▸ **求められる内容**: ページ本文によると、実施例3−1のレイノルズ数Reはいくつですか。

H1−1、H1−2、J1−1、J1−2とを比較することによって、Reに好適範囲のあることが示された。
(比較例2−1)
合流管長200mmのY字型の導入管3aと3bを用いた以外は実施例1−1と同様にして、PACSを得た。レイノルズ数Reは2200であった。
(実施例2−1)
合流管長22mmのY字型の導入管3aと3bを用いた以外は実施例1−1と同様にして、本発明のPACSを得た。レイノルズ数Reは2200であった。
H2−1、J1−1、J2−1とを比較することによって、合流管の長さは短い方が好ましいことが示された。
(比較例3−1)
出入り3か所の管内径がいずれも2mm、合流管長7mmのY字型の導入管3aと3bにそれぞれ水を導入し、流量を0.568L/minと0.349L/minに設定した。BAC(Al:12.6%、Cl:16.4%)とアルミン酸ソーダ水溶液(Al:6.13%)を同時に切り替え、混合物を得た。レイノルズ数Reは1100であった。この混合物を室温下一晩静置した後、ろ過して得たろ液(PACS前駆体)に、LASを注加し、PACSを得た。生成物の特性及び性能は表2の通りである。
(実施例3−1)
合流管長20mmのY字型の導入管3aと3bの流量を1.30L/minと0.800L/minに設定した以外は比較例3−1と同様にして、本発明のPACSを得た。レイノルズ数Reは2400であった。
(実施例3−2)
出入り3か所の管内径がいずれも4mm、管長27mmの旋回型の軸方向導入管と半径方向導入管にそれぞれ水を導入し、流量を2.50L/minと1.63L/minに設定した。BAC(Al:12.9%、Cl:16.5%)とアルミン酸ソーダ水溶液(Al:6.56%)を同時に切り替え、混合物を得た。レイノルズ数Reは2300であった。この混合物を室温下一晩静置した後、ろ過して得たろ液(PAC)に、LASを注加し、本発明のPACSを得た。生成物の特性及び性能は表1の通りである。

▸ **与えられた行**:
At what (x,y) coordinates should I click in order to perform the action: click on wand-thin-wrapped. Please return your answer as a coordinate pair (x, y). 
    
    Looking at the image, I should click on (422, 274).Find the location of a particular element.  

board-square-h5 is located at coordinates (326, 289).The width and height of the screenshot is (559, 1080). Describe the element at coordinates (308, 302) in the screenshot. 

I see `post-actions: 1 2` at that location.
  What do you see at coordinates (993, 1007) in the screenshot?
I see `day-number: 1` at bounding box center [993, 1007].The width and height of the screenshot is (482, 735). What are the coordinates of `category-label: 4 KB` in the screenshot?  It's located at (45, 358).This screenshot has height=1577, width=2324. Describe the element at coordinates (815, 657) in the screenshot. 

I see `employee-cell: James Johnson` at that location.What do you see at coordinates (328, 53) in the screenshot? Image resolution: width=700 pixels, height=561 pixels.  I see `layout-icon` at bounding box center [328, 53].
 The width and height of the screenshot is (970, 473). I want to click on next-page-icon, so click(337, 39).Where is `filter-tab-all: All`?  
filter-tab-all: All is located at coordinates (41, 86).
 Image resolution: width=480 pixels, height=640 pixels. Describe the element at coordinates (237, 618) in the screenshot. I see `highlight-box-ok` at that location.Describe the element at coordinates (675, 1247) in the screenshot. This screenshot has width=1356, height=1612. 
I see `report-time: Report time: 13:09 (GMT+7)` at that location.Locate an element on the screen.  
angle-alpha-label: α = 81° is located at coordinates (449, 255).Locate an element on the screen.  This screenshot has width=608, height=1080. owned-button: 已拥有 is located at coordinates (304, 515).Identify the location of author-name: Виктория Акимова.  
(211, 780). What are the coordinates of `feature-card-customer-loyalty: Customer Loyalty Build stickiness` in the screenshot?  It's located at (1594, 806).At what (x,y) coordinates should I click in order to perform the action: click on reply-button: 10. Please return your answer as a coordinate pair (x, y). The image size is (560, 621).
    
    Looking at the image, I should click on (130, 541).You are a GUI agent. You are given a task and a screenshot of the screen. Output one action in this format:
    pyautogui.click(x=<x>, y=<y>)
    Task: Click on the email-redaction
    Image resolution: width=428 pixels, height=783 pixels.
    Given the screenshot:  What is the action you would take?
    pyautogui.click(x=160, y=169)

▸ **この問題の解答**: 2400です。